#### Reading passage:
+ + + + + + +

My process for any new tactics game is to first push through the initial engagements and follow the rules. It’s a means of tutorialization, I understand. But Lamplighter’s instructional phase felt light and open to interpretation. I've also played enough of this genre I find myself skimming more than studying. How does AP work? If I attack, is my turn over, despite still having an AP left? How does overwatch play out? How literal is the cover system? Lamplighter’s was easy enough to parse. But when the game detailed the Undrawn Hand, little lights started flashing in my brain. The Undrawn Hand is a system built to give you abilities and passives, but they are doled out to you on a random basis at the end of each match. If you find yourself in possession of a card with a clear upside, slot it into a character, if it doesn't fit so well, break it down into ink. The system is simple, but it adds an ability to build nuance into characters with strong archetypes. By the halfway point, Lateef, my thief and stealth infiltrator had been transformed into a buff mage. He could grant increased movement speed to two characters, remove negative status effects, and guarantee critical hits on a player-character’s next attack. Lateef’s archetype is broadly the jester. He’s a distraction dealer, with a dummy he can place to draw fire and cloak himself, blinding/aggro drawing coin tricks, and a buff to evade for every move action he makes. By the aforementioned halfway point, his diversionary tactics were last ditch advantage savers. If Ingrid got over extended, Lateef would run in and make everyone focus on the dummy. If Eddie got hit by a blinding effect and Ingrid got knocked prone, Lateef could cure those ailments and get them rolling again, restore an AP for everyone, and then he could blind a group of four, making Ingrid far more lethal.

+ + + + + + +

#### Given information:
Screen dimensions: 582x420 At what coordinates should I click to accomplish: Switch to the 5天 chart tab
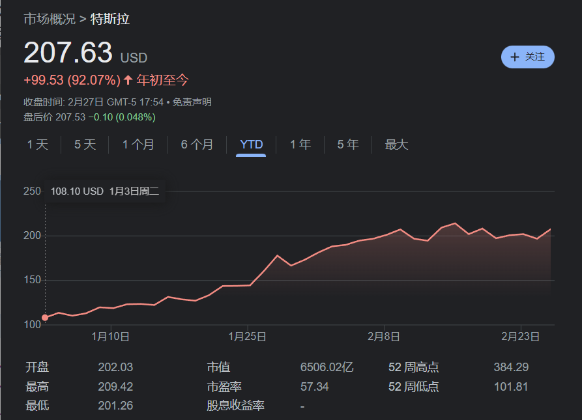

+ + + + + + +

#### Task to complete:
In the game review, what can you do with an Undrawn Hand card that doesn't fit a character well?

#### Task output:
You can break it down into ink.